Sunlight. If there is one thing that Israel is blessed with, in abundant proportions, it's sunlight. High tech companies are busy developing ways to best harness Israel's solar riches. In the Arava Valley, in the southern desert, Ketura Sun is the country's first solar field, consisting of 80 dunams (8 hectares or 20 acres) at Kibbutz Ketura. The field is made up of 18,500 Suntech photovoltaic solar panels that produce a total of 9 million kilowatt hours per year. Residents of Kibbutz Yahel, where my wife and I were founding members, have solar panels covering their roofs, not only to produce electricity but also to keep their houses cooler.
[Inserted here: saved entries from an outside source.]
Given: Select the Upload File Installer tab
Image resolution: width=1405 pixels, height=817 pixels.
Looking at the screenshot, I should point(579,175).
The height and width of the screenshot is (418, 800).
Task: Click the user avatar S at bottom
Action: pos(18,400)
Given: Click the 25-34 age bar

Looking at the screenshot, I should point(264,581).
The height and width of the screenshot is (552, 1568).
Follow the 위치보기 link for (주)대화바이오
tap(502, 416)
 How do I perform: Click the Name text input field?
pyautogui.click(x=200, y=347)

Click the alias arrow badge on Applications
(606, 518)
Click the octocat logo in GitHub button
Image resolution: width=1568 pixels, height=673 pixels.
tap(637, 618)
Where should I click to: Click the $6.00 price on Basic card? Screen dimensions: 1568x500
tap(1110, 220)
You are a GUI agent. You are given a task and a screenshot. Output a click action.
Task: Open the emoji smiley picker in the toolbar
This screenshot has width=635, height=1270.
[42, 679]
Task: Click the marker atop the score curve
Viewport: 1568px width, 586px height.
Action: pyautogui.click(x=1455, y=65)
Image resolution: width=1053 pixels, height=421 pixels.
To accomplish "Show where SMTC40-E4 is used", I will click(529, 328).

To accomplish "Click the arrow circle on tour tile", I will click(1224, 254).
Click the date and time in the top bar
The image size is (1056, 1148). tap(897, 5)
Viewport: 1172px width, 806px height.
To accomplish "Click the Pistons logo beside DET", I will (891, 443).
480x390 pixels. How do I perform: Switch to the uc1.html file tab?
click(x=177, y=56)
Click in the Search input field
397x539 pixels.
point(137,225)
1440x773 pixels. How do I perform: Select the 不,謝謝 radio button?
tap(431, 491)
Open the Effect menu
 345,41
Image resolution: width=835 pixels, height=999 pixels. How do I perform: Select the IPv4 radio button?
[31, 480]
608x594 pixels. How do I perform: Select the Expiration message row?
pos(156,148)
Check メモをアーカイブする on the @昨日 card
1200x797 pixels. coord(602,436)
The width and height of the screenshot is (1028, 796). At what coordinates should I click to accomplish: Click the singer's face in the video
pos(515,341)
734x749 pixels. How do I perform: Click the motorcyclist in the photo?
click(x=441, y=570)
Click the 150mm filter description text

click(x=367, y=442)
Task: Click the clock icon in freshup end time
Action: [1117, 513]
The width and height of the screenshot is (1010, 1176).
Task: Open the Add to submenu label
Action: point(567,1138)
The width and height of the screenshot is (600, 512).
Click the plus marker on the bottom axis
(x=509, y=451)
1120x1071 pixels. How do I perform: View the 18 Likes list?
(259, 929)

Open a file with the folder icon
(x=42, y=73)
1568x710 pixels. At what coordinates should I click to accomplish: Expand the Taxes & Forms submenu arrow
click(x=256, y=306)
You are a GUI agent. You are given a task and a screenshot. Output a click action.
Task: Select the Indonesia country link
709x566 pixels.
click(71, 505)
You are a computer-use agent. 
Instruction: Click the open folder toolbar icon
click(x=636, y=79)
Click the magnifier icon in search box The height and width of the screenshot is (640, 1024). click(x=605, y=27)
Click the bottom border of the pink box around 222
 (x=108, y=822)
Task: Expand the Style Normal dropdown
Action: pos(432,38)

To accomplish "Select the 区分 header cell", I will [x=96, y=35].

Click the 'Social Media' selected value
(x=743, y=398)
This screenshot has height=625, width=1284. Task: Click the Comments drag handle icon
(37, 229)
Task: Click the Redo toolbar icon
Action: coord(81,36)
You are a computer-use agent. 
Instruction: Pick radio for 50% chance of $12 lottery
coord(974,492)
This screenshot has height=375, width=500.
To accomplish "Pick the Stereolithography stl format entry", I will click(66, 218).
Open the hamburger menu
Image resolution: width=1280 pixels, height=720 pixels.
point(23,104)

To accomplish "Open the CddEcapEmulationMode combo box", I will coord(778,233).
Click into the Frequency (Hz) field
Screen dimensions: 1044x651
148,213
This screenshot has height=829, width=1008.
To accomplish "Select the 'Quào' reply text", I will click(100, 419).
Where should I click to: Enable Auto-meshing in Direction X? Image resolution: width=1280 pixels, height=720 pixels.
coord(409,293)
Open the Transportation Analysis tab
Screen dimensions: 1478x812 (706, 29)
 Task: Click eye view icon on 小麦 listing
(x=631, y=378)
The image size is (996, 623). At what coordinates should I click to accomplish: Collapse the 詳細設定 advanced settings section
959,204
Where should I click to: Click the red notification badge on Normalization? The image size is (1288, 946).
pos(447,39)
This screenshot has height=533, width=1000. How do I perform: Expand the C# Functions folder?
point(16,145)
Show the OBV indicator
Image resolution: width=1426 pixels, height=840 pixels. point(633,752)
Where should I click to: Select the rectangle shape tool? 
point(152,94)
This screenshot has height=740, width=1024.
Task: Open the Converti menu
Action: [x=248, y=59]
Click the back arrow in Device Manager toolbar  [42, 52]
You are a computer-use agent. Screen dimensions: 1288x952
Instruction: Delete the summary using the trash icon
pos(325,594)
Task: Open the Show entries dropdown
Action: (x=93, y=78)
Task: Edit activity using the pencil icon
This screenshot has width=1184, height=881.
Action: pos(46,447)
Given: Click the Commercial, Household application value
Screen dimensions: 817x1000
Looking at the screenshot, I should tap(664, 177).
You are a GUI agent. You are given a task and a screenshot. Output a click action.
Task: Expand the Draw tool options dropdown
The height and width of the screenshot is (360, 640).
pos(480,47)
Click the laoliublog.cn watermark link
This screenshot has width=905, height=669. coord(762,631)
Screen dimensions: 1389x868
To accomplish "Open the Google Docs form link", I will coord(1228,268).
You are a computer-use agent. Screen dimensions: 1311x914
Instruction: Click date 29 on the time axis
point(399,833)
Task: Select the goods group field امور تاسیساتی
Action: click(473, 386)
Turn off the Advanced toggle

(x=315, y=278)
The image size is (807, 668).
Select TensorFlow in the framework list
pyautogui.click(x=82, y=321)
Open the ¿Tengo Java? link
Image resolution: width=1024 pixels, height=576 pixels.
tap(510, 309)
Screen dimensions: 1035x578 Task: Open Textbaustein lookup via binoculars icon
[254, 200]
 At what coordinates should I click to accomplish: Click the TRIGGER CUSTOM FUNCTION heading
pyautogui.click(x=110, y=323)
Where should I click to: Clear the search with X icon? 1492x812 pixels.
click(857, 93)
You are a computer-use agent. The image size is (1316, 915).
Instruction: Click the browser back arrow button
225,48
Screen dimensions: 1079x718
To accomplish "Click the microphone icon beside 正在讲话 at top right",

On the roof of our home in the Judean Hills, similar to houses and buildings all over Israel, we have solar panels to heat our water. We don't have as much sunlight as in the Arava, but still there is more than enough to go around.

During the spring months, sitting on our patio for breakfast, barbecues, or to read, or chat is a very enjoyable experience. Recently we planted additional spices in our herbs garden, cut down the tree that died after being severely damaged in the December snowstorm, and as a special treat, we purchased four small solar garden lights, to enhance the garden at night.

After a full day's exposure to strong sunlight, the garden lights failed to light up. What had we done wrong?

Basil, oregano, zaatar, thyme, chives, tarragon, rosemary, parsley

We purchased four solar lights at a total expense of 158 shekels ($45) - two white ones and two purple ones. On each there was a small panel at the top. It was a simple thing to put the lights onto their poles and stick them in the garden. No need to read the instructions or keep the cardboard boxes.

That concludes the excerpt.